# Smoke Canyon Smoker Grill



## mhender239 (Apr 30, 2011)

Anyone out there have experience with a Smoke Canyon Smoker Grill?  The large square one with two liftable fire grates in the grill area and the side mounted smoker box.

I'm new to using mine but I'm having a real hard time geting the grilling area hot enough with a fire in the smoker box.  I have to build a second indirect fire in the grill area to get the cooking area hot enough.  I also have to leave the fire box side door open to keep the fire burning.

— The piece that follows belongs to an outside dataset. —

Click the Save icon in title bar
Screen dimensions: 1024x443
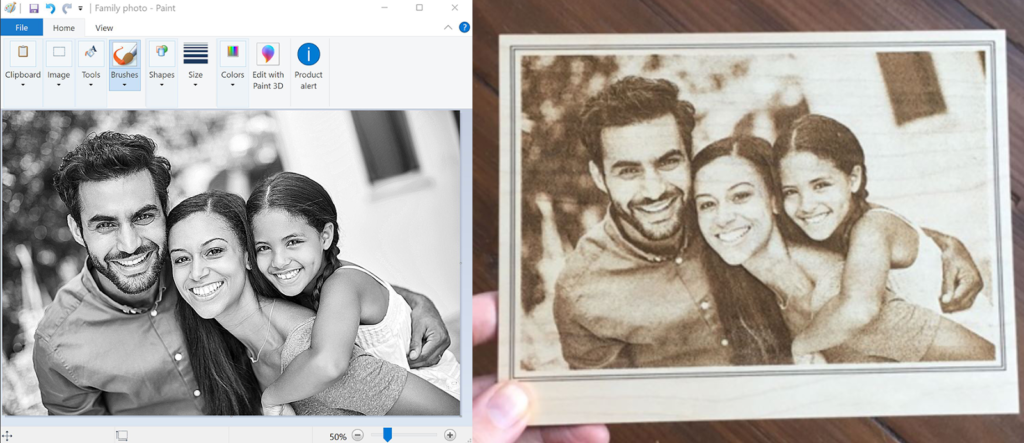pyautogui.click(x=34, y=8)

Love the grill but need help getting it hot enough.


----------



## bigghigg (Jan 16, 2012)

I have the same problem with mine.  I used a fan into the firebox, but it heats up the pit too much so you have to constantly adjust or you'll get it too hot.  It also creates hotspots in the back of the pit.  I think the hole between the pit and the firebox is too small.  Was hoping to find out if anyone else has been able to address this issue...


----------



## TheMeat (Mar 27, 2018)

I had the same issue. The problem is that I was not using enough fuel. I was trying to do it with just charcoal but it was not producing enough heat. I switched to using charcoal and wood chunks. This got the temp up to around 260-275 and smoked a beautiful pork loin this weekend. Man that thing was good.


----------